Years later, Ross may have had those tender moments in mind when she deviated from her normal slavish praise of Gordy to aver that

“Berry wasn’t careful of people’s feelings, and his domineering manner antagonized us.” Gordy, she said, would either coldly ignore them or

“come crashing backstage with a multitude of notes and corrections

[and] we all resented the criticism because he was too hard on us. . . . It was like parents making you study.

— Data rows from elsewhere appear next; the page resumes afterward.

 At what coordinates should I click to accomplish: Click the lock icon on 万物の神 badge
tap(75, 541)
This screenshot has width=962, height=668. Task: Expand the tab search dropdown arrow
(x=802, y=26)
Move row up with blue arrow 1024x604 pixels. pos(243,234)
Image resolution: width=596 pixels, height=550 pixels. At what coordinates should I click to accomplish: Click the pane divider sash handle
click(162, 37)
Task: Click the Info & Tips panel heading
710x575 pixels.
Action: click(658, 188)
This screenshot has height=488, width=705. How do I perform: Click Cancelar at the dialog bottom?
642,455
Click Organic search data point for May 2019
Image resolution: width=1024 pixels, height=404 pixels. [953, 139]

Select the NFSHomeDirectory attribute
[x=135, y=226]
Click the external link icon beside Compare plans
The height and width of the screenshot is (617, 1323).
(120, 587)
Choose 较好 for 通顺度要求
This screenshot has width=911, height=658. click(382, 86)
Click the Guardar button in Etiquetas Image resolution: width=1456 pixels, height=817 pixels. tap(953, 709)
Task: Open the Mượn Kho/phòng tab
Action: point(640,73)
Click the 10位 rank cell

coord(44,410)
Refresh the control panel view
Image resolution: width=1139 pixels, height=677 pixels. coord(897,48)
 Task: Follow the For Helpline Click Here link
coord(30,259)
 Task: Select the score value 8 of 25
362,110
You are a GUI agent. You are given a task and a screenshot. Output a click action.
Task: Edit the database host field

You might be getting better and smarter, but it was too punishing and you ended up hating them for it.

That was how we all felt toward Berry.”

Ross always took any such criticism hard, and personally. “It was all about Diane,” Katherine Anderson says. “It was like sometimes she didn’t know or care that there were two other girls in the group.” A story has been told that after the Supremes’ opening-night performance at the Apollo, Motown A&R man Mickey Stevenson overheard a conversation between Gordy and Ross. “They didn’t like us—they didn’t like
me
,” Stevenson recalled Diane whining. And yet this take might be a bit shaded, or even contrived, given that the only historical visual record of the group onstage at the Apollo, the grainy images of Gordy’s amateurish, two-camera-angle movie of the Motortown Revue on December 17, present the trio as sexy, calmly confident, and in fine throat.

And also completely forgettable in all ways but historical.

They stepped breezily out, Wilson and Ballard from the left wing, Ross from the right, in matching beige dresses hemmed at the knee and wigs piled high, and they sounded pert and soulful, doing little that could pass for dancing but smoothly slinging their forearms in and out, snapping fingers to the beat. Diane, eyes popping and mouth contorting, was slinky and passably vixenish. When they were done, they bowed and quickly exited stage left, to polite if not quite the delirious applause most of the other acts received, particularly the Miracles and Marvin Gaye.

“It wasn’t that they were bad, not at all,” recalls Vandella Rosalind Ashford. “They just had a different approach, sweet, not tough but kind of understated, sexy elegance. The other girl acts at Motown weren’t subtle like that, we just let it all go. We hit you across the face with our energy.

“The Supremes knew their limitations. They couldn’t do that.

Their energy was in their voices, their harmonies, their personalities.